Prime Minister Jacinda Ardern has fended off attacks on the Government's response to rising house prices and poverty as protesters marched on Parliament demanding more action.
The protest on Tuesday was organised by local health advocacy organisation United Community Action Network (UCAN), one of the 75 charities that signed an open letter to the Government calling for income support to be increased before Christmas.
Protest organisers said they were spurred into action by the Prime Minister's refusal to increase income support before Christmas, fearing the Government may not increase benefit levels at all this parliamentary term.
"This year there will be thousands of families who won't be able to afford Christmas. They have no Christmas tree and their children will wake up on Christmas morning in a cold damp house with no presents and no food," UCAN's chairperson Debbie Leyland said at the protest.
Protest organiser, youth advisor to UCAN and beneficiary Stacey Ryan said it wasn't just parents and children locked in poverty by the inadequate income support rates.
"Disabled and chronically ill people all over Aotearoa need help, and we need it now. This is not just about Christmas, this is about survival."
Green MP Ricardo Menendez March told the marchers the Government is "actively choosing to force people to need food grants just to survive", and insisted it doesn't have to be that way.
"We can use all of the legislative and ministerial levers to lift benefits immediately."
He asked the Social Development Minister in Parliament on Tuesday if the Government has received any advice on increasing benefit levels by 47 percent as recommended by the Welfare Expert Advisory Group (WEAG).
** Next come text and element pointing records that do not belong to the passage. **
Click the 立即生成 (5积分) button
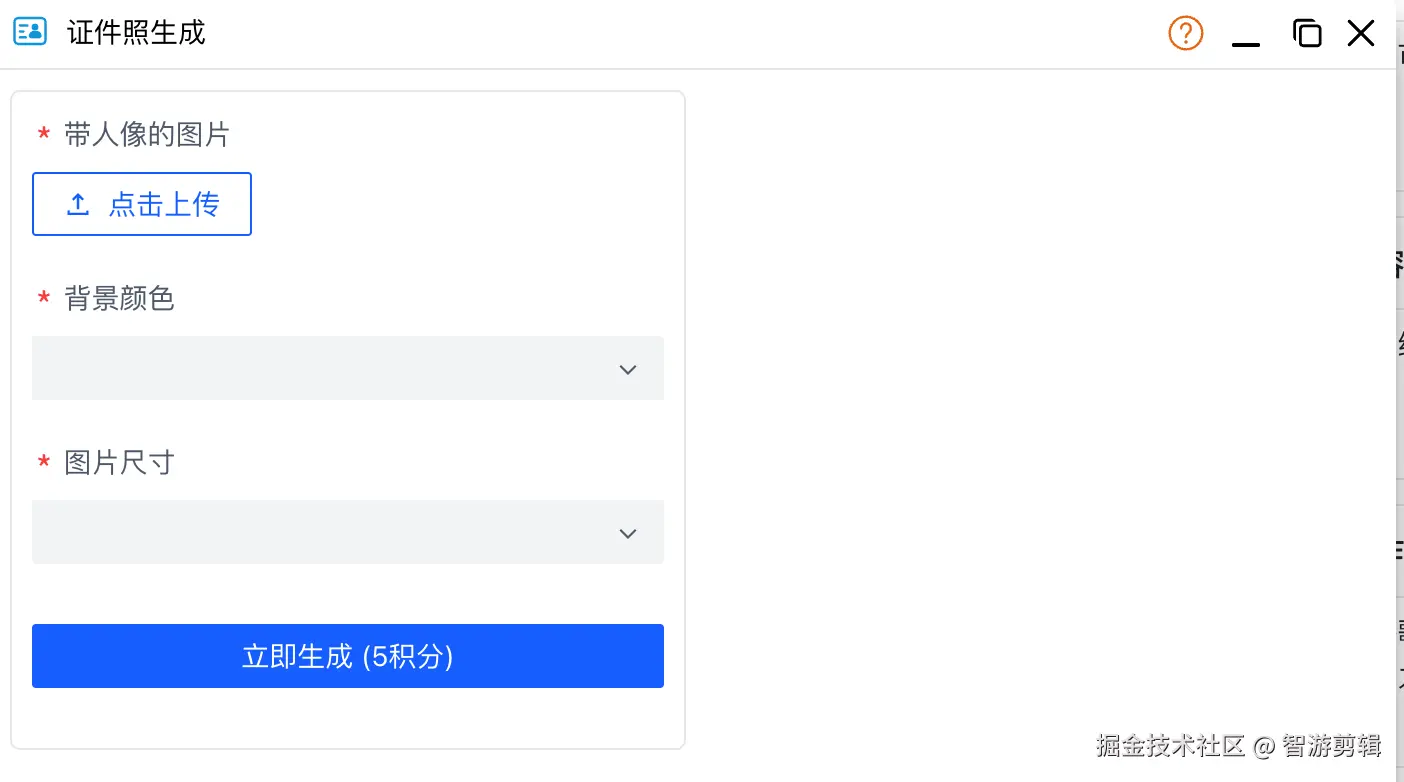tap(348, 656)
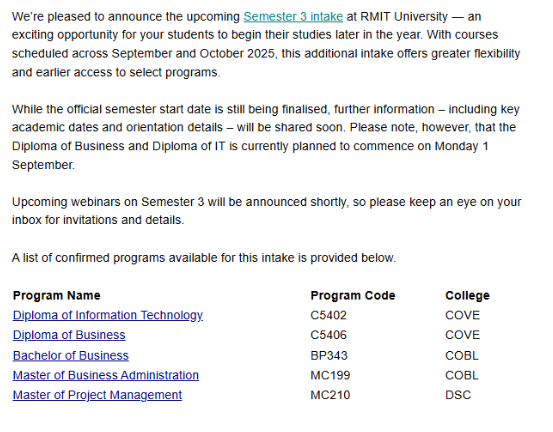Open Master of Business Administration link
Screen dimensions: 553x432
pyautogui.click(x=106, y=375)
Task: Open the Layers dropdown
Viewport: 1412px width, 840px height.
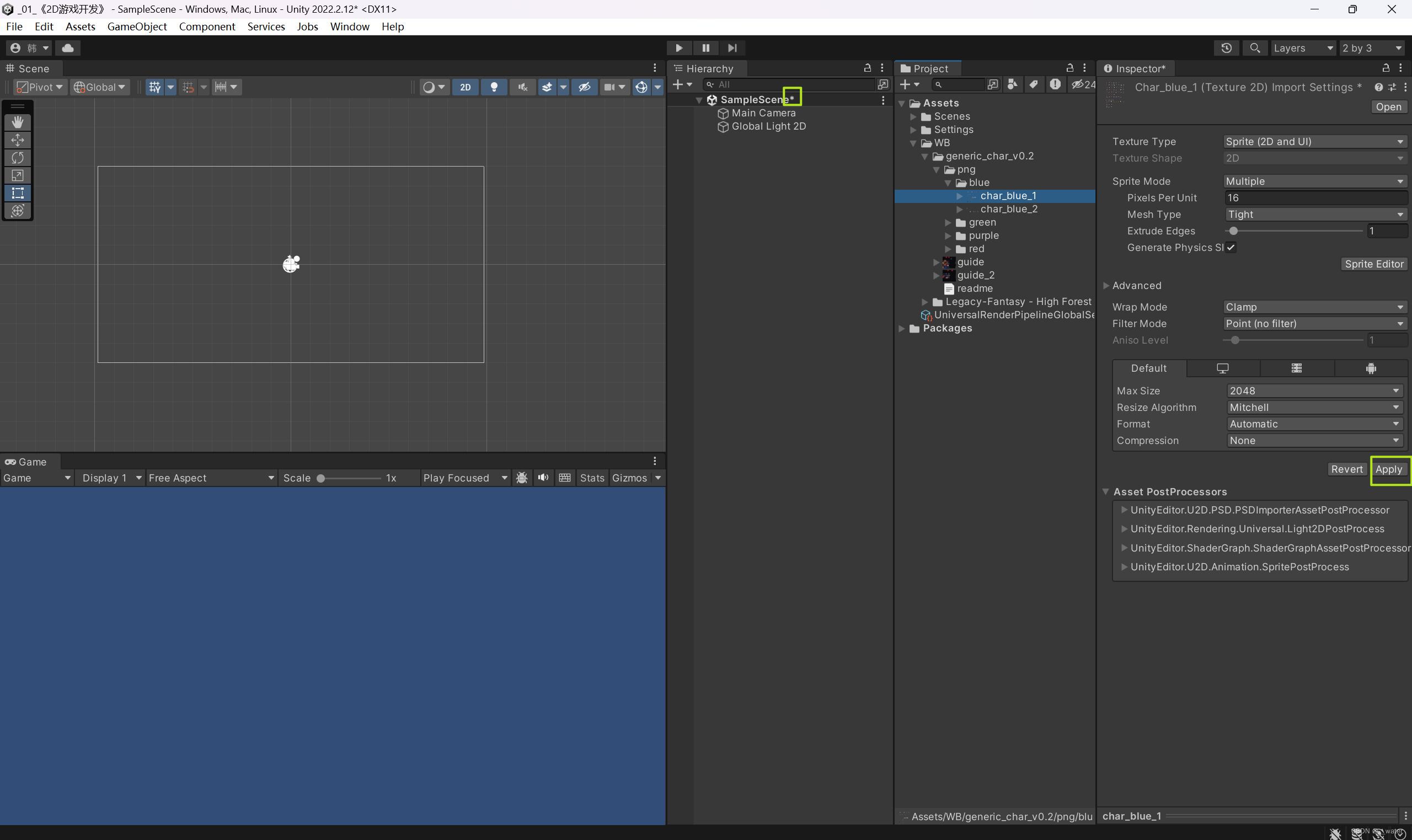Action: coord(1302,47)
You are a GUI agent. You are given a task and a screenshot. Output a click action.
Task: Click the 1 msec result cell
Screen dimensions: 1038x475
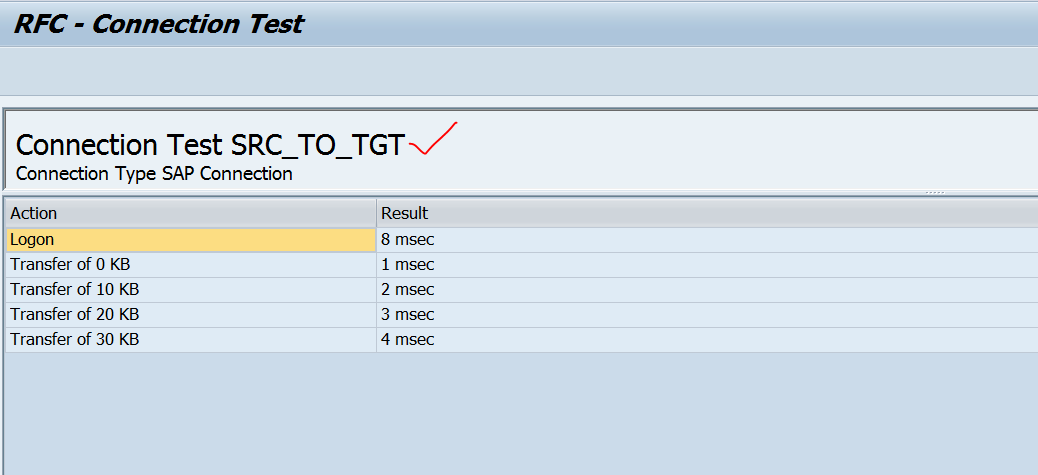(x=408, y=265)
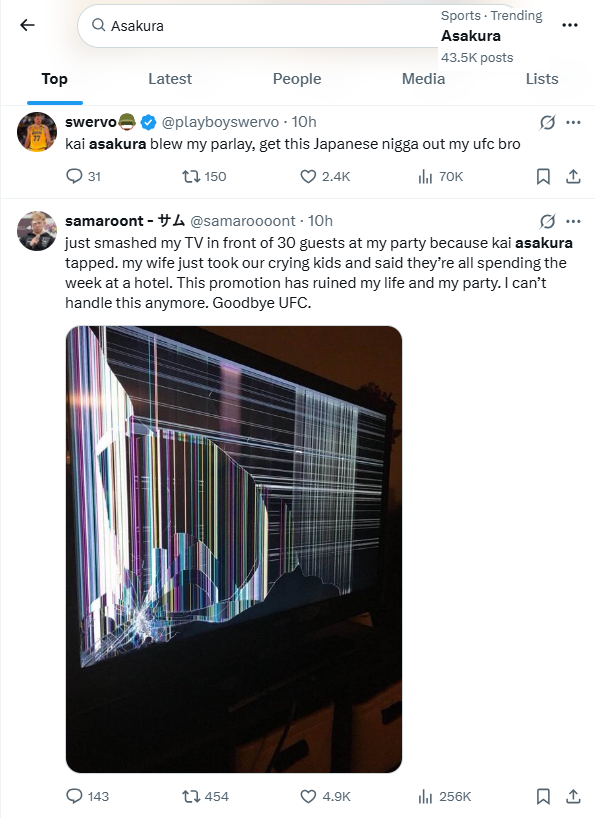
Task: Open the Lists tab
Action: coord(542,79)
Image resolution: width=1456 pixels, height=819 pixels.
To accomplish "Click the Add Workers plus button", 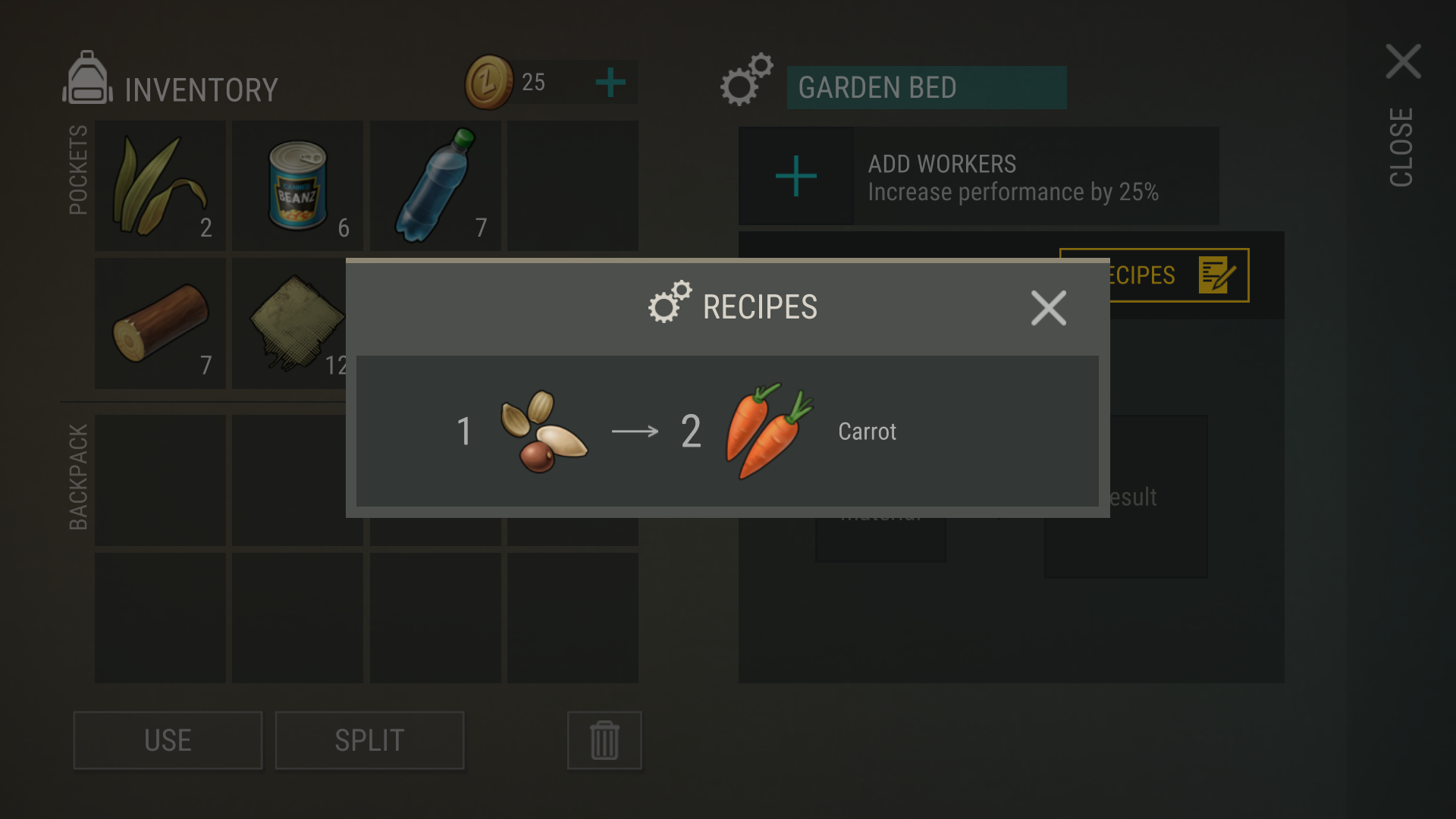I will pyautogui.click(x=796, y=176).
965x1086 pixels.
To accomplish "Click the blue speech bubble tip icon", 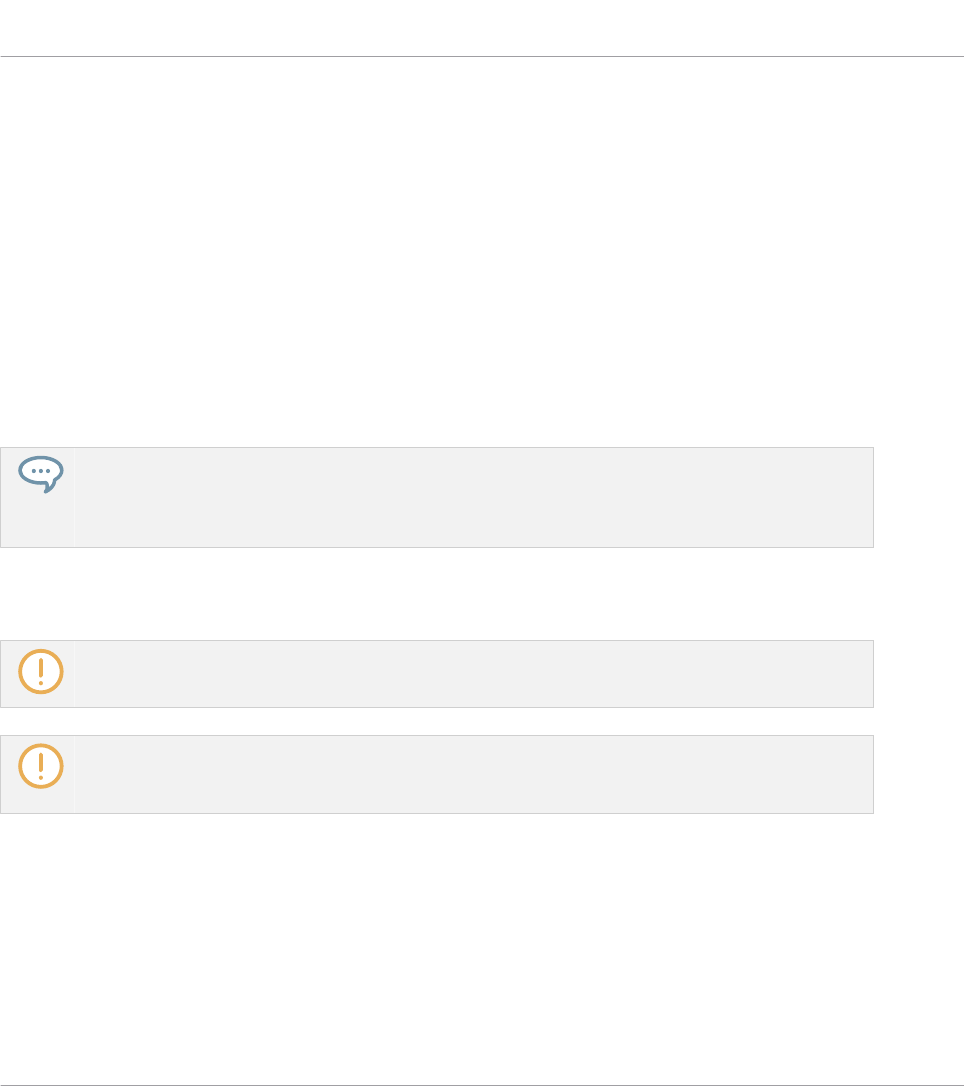I will [x=41, y=474].
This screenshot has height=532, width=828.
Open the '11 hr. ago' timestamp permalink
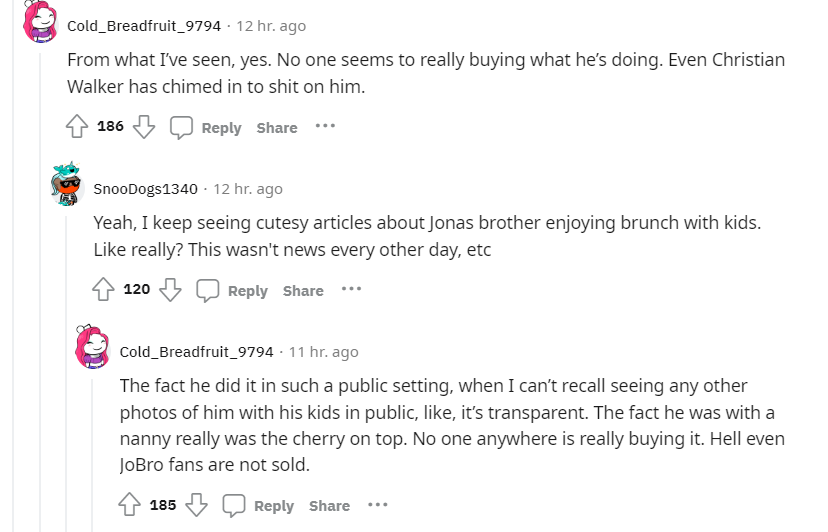(x=323, y=351)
Speaking on behalf of Social Development Minister Carmel Sepuloni, Labour's Priyanca Radhakrishnan said the Government has committed to lifting benefits at April every year by indexing them to wages, which was one of the recommendations of the WEAG.
"The member will know that specifically lifting core benefits has been already ruled out however the Prime Minister has responded to a letter from NGOs around this issue last month and highlighted the work that has already been done."
Newshub has seen a copy of the letter signed by Ardern. It pointed to the $25 a week boost to the benefit earlier this year and doubling of the winter energy payment, which was part of the Government's $5 billion families package.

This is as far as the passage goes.